Requirements: List each line of the rows below that contains the word "left".

Dataset records:
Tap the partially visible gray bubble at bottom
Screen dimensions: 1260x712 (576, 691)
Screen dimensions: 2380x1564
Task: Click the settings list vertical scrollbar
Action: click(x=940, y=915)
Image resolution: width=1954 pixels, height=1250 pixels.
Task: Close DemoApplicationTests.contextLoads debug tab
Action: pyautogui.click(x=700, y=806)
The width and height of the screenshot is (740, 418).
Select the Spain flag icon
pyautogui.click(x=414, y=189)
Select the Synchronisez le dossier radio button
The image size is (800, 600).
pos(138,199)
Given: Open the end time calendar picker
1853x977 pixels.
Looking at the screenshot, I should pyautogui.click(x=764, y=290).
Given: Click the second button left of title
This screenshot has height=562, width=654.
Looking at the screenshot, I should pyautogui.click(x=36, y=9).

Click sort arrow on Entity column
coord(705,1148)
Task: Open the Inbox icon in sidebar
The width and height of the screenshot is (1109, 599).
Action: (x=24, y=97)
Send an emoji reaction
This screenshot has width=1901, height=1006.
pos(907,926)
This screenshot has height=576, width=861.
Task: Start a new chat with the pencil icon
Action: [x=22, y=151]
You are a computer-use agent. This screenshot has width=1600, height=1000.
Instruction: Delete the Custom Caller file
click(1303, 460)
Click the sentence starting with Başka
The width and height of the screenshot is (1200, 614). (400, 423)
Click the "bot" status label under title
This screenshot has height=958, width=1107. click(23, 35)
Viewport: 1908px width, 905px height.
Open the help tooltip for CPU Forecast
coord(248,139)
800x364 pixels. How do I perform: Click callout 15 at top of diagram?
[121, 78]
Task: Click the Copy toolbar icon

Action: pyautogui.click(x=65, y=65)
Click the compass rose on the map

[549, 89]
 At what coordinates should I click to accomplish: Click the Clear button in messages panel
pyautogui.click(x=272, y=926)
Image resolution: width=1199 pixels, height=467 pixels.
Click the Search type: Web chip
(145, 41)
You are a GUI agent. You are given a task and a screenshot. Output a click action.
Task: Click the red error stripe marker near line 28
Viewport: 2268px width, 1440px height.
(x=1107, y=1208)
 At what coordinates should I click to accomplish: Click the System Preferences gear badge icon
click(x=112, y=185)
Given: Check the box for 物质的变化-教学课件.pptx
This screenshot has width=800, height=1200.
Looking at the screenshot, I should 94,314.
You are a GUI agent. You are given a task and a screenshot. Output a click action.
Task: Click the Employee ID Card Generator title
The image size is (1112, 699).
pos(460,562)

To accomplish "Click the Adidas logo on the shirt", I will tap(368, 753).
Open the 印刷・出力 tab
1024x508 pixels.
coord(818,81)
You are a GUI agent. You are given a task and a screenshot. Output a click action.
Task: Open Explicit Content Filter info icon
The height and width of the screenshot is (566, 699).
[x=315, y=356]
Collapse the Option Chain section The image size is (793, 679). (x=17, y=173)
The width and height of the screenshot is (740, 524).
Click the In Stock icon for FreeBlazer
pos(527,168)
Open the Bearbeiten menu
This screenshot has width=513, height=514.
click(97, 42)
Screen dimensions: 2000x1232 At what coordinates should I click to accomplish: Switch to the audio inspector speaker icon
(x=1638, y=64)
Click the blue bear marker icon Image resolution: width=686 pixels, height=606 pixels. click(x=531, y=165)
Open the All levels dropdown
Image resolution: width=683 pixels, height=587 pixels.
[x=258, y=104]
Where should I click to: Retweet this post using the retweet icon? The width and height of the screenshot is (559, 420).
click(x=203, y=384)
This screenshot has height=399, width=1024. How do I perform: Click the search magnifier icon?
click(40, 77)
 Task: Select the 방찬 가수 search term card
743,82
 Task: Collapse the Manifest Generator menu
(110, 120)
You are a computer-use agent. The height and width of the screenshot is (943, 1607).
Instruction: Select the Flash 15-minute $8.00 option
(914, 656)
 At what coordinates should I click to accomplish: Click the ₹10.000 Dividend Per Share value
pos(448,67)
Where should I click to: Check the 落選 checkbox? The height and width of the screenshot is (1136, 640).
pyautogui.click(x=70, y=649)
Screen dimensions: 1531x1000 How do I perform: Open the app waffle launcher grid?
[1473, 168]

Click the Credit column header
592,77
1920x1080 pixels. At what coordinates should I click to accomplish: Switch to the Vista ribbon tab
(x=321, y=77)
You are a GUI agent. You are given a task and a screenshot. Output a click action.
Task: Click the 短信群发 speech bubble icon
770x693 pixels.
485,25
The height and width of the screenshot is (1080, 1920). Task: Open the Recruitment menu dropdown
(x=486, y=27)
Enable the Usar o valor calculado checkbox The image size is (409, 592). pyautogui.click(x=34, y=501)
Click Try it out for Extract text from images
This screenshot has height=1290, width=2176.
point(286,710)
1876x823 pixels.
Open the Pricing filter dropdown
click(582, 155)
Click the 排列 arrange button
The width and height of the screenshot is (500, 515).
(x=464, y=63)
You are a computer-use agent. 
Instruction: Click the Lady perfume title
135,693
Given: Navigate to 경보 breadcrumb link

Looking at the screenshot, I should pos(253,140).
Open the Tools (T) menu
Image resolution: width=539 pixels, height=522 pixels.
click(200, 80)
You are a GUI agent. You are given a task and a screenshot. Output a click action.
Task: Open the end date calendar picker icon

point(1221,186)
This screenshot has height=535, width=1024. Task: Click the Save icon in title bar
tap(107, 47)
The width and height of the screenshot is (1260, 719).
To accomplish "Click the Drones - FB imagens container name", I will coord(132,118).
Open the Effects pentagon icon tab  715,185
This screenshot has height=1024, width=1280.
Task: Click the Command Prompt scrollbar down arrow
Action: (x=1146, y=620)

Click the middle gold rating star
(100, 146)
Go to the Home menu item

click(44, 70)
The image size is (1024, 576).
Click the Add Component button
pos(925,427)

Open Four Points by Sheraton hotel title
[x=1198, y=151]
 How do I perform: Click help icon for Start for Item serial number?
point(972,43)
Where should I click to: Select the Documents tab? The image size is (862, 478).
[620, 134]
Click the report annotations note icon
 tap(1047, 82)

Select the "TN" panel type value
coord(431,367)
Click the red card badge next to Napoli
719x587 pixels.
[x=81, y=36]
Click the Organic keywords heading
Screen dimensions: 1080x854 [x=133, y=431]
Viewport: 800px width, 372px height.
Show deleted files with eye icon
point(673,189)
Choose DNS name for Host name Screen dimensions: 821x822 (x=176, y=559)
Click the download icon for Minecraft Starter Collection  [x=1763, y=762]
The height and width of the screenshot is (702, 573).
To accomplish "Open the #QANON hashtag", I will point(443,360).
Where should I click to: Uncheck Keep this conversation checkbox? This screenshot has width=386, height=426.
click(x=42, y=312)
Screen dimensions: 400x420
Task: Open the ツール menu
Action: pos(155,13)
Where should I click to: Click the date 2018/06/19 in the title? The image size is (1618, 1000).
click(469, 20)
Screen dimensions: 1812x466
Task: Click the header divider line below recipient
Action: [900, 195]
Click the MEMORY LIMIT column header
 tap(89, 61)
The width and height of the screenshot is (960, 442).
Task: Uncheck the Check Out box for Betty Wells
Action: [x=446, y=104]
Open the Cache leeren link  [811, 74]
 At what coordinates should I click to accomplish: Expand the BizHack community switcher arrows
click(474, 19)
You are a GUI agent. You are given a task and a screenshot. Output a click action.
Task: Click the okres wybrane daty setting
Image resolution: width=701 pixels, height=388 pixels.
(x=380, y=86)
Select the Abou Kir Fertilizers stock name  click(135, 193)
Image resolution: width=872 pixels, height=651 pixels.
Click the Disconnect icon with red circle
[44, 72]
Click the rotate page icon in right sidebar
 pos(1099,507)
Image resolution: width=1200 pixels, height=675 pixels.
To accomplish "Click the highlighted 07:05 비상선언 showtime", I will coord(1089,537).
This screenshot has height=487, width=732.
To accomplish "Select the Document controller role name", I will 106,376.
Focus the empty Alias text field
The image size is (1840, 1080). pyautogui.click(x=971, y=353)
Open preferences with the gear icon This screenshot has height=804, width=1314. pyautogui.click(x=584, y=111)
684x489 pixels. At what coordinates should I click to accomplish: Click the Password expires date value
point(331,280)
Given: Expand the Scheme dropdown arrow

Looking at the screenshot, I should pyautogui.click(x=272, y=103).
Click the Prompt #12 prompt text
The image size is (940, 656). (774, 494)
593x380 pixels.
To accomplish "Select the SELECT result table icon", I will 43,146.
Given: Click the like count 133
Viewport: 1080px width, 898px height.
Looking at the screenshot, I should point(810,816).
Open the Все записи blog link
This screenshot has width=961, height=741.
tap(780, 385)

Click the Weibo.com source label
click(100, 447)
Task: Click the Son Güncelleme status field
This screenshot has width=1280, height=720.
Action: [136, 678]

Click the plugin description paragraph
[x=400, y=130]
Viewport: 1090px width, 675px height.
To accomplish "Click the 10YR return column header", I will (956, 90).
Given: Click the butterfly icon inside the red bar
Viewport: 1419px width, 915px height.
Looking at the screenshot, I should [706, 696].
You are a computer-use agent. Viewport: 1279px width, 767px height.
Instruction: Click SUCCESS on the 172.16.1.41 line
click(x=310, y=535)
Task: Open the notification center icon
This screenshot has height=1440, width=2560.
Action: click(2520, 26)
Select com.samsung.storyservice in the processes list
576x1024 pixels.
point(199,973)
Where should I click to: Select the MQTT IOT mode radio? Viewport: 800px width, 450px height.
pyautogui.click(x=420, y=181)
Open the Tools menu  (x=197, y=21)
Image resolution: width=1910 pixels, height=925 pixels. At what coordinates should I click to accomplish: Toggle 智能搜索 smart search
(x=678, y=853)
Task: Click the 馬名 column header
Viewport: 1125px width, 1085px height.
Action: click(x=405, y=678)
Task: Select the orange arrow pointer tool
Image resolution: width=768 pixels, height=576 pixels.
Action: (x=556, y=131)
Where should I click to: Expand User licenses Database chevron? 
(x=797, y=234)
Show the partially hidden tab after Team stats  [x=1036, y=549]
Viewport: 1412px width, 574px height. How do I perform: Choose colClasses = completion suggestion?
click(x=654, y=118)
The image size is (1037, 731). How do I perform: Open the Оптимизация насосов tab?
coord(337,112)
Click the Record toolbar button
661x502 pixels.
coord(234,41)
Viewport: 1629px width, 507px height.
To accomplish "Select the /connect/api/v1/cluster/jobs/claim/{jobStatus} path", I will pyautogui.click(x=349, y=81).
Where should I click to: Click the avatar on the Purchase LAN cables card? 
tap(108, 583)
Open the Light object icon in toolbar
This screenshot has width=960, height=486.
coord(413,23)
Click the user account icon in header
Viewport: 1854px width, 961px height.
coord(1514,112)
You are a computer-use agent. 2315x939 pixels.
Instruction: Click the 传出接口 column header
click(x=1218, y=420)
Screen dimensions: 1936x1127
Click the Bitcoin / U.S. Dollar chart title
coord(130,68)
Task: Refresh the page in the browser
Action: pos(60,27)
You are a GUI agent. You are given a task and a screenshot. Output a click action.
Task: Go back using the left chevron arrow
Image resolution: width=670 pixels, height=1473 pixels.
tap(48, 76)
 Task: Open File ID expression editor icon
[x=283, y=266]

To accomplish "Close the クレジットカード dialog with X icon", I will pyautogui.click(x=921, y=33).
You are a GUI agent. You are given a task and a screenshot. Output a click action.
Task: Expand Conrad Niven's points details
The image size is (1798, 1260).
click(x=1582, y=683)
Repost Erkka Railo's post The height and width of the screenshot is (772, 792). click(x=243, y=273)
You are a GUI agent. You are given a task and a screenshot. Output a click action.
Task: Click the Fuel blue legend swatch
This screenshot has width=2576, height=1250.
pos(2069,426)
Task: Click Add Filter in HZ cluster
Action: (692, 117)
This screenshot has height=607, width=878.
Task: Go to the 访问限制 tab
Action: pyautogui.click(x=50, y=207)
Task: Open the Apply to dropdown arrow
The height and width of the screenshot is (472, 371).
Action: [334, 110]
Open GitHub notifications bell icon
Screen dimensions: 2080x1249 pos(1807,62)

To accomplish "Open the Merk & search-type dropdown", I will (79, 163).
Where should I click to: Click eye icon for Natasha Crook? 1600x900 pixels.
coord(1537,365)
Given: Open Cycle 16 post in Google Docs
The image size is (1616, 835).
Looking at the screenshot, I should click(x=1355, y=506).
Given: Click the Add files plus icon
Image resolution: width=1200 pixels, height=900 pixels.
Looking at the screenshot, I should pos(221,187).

Result of this exercise:
Given: Click the second button left of title
Task: Go back using the left chevron arrow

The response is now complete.